Jim Reilly had only been in charge of the US Geological Survey for seven months, and already things were getting hot. It was December 13, 2018, and he was about to give a keynote at the American Geophysical Union’s annual conference, billed as the largest gathering of earth and space scientists in the world. Reilly is a petroleum geologist and former astronaut who has logged more than 850 hours in space, 22 days in deep-sea research submarines, and four months on the glaciers of West Antarctica. But among the more than 8,000 government employees who now served under him—many of whom were in attendance at the conference—the affable, lanky Texan was something of a stranger. So when he approached the ballroom lectern on that Thursday afternoon, he knew just where to start: “I wanted to talk very briefly,” he said, “about ‘who the heck am I?’”


  • Jim Reilly’s long-standing plan to distort the use of climate models at the US Geological Survey may at last be coming to fruition.

For those in the earth science community, there was a far more pressing question to be answered. Just a few weeks earlier, on the day after Thanksgiving, the Trump administration had released—dumped, really—a landmark, 1,500-page federal review of the risks of global warming, the Fourth National Climate Assessment. Two of Reilly’s top scientists had helped to oversee the project, which drew heavily on research done at USGS and other federal agencies. But the White House had gone out of its way to discredit the report: “It’s not based on facts,” press secretary Sarah Huckabee Sanders told reporters a few days after its lackadaisical release. “It’s based on modeling, which is extremely hard to do when you’re talking about the climate.” As the new director of the agency, Reilly hadn’t made any public statement on the matter, and it wasn’t clear exactly where he stood.

Forty-five minutes later, as Reilly finished up his conference presentation, that mystery remained. “The most important thing about flying in space is changing your perspective,” he told the audience of scientists. A final slide went up: Earth, as seen from orbit. “All those things that you and I see as differences here on the ground disappear in space,” he said. “You don’t see some of the differences that you might see politically in space. It’s really all about the planet, and that’s what we do at USGS.”

It was not until the Q&A that AGU’s then president, Eric Davidson, gently put the new director on the spot: “I think many of us found it a little—maybe more than a little—discouraging,” he said, referring to Huckabee Sanders’ attack on climate modeling. “So what’s your advice to your scientists, to the rest of us in AGU who are working on providing datastreams to help constrain models, about trying to communicate that basis for the science of climate change?”

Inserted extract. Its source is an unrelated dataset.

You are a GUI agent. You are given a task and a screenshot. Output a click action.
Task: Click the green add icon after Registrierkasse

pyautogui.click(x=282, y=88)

Behind the scenes, that very issue—how to constrain models, and then communicate them—had already inspired one of Reilly’s most ambitious and divisive efforts at the agency. At its heart was a plan to reorient USGS research away from long-term thinking, to shrink its perspective. The idea, laid out in a memo Reilly drafted for Ryan Zinke, then the secretary of the interior, in December 2018 and obtained by WIRED, would be to develop department-wide “climate change decision-making” guidelines that focused only on the next 10 years, so predictions could be made—and acted upon—with maximal confidence. That meant the policy process would disregard the distant future, where climate impacts could be cataclysmic.

Reilly had hinted at this plan during his conference presentation, showing what he called the “spaghetti chart” of climate model pathways, extending from 1950 to 2100. In the middle of the chart, from the present day up until around 2040, the spaghetti strands are sheathed together—the models well-aligned because, over the next few decades, the levels of CO2 in the atmosphere are already accounted for; and the other, most important variables, such as El Niño weather patterns, are beyond the control of humans. But off to the right, the same strands splay out like noodles plopped into a pasta pot: a bath of boiling unknowns, a tangle of “emissions scenarios” that follow from whatever choices we make in years to come. Reilly warned the audience that it’s risky to set policy based on these far-out reaches of the modeled climate curve—there’s far too much uncertainty. So instead, he said, he’d like the agency to take a narrower view: “What’s gonna happen over the next 20, 30, 40 years? How far out can we push that and still stay within a statistically relevant trajectory?”